Aux beaux jours, Mme Malrieu aimait entendre des histoires sombres, tristes, hivernales ; et, inversement, le long hiver limousin ne lui était supportable que grâce à des lectures qui faisaient entrer le soleil, les oiseaux, les fleurs et des rires d’enfants dans son salon, disait-elle, les yeux mi-clos, le plaisir se goûtant toujours mieux les yeux fermés, n’est-ce pas, même celui de lire, ajoutait-elle, non sans que j’aie fini par me demander si elle ne jouissait pas avant tout de la somnolence où la plongeaient ces lectures qui m’étaient surtout profitables, à moi ainsi qu’à la vieille servante qui, je le saurai bientôt, se déchaussait dans le couloir et s’installait pour écouter sur un tabouret, derrière le rideau séparant le salon de la salle à manger, son souffle remuant parfois l’étoffe, à moins qu’elle ne dodelinât de la tête au gré de la rêverie.
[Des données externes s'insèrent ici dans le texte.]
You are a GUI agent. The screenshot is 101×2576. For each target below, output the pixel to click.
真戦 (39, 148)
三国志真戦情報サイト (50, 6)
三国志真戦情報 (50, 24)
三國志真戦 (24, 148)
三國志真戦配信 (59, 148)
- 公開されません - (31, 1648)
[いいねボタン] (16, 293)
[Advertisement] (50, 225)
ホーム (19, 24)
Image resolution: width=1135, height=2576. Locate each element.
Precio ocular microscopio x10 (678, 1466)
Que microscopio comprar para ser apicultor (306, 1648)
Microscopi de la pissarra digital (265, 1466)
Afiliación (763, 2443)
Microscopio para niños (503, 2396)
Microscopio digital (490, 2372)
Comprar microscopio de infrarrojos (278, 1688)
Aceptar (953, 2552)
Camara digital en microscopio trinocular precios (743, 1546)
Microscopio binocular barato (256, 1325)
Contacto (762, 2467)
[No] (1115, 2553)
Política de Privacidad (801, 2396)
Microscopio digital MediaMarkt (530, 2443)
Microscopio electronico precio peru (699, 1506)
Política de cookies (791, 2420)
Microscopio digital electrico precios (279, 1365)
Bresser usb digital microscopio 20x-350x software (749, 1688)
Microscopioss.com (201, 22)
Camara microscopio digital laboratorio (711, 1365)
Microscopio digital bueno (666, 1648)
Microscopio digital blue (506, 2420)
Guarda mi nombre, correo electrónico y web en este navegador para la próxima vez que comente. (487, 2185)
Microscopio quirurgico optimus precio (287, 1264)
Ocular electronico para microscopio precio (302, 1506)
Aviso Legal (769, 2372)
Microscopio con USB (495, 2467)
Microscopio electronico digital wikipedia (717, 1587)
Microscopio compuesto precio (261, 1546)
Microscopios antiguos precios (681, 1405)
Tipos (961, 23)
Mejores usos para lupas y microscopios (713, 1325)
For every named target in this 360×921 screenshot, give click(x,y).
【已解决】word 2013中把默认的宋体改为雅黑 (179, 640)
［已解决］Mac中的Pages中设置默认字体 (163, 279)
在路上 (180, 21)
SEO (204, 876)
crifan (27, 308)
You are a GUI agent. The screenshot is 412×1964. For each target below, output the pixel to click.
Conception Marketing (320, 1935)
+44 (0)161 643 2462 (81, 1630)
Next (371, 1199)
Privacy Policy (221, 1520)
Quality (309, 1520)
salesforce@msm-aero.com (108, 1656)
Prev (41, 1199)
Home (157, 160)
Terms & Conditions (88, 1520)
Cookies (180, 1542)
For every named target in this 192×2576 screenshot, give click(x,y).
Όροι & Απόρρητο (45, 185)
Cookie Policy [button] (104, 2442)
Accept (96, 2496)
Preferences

J’avais ainsi accès à un domaine littéraire qui n’était pas de mon âge et à quoi je comprenais ce que je pouvais, par intuition sans doute plus que par raison, Mme Malrieu se voulant « moderne » en matière de romans mais (exception faite pour les deux Marguerite, ainsi qu’elle nommait Duras et Yourcenar, et quelques auteurs mineurs qu’elle chérissait parce que originaires de la région, dont Jean Blanzat, natif d’Eymoutiers, et dont elle me fit lire le troublant Faussaire, et, pour les mêmes raisons, Marmontel, de Bort-les-Orgues, dont je lus les Mémoires, et aussi ce Lundi dans lequel Sainte-Beuve évoque son secrétaire, Octave Delcroix, qui a vu le jour près d’Égletons mais où nulle plaque ne signale la naissance de ce petit poète) s’arrêtant à des auteurs déjà morts ou qui avaient donné le meilleur de leur œuvre entre les deux-guerres, comme Mauriac, Montherland, Martin du Gard, Colette, ou Julien Green – Green, surtout, dont l’univers romanesque m’enchantait et ne me paraissait guère différent de ce que je vivais, si bien que ma vie, ma pauvre vie, comme je l’appelais à part moi, sans exagération ni pathos, mais avec la certitude, chaque jour vérifiée, que l’avenir ne me réservait rien de fameux, que ma vie aurait pu être un songe de l’écrivain américain.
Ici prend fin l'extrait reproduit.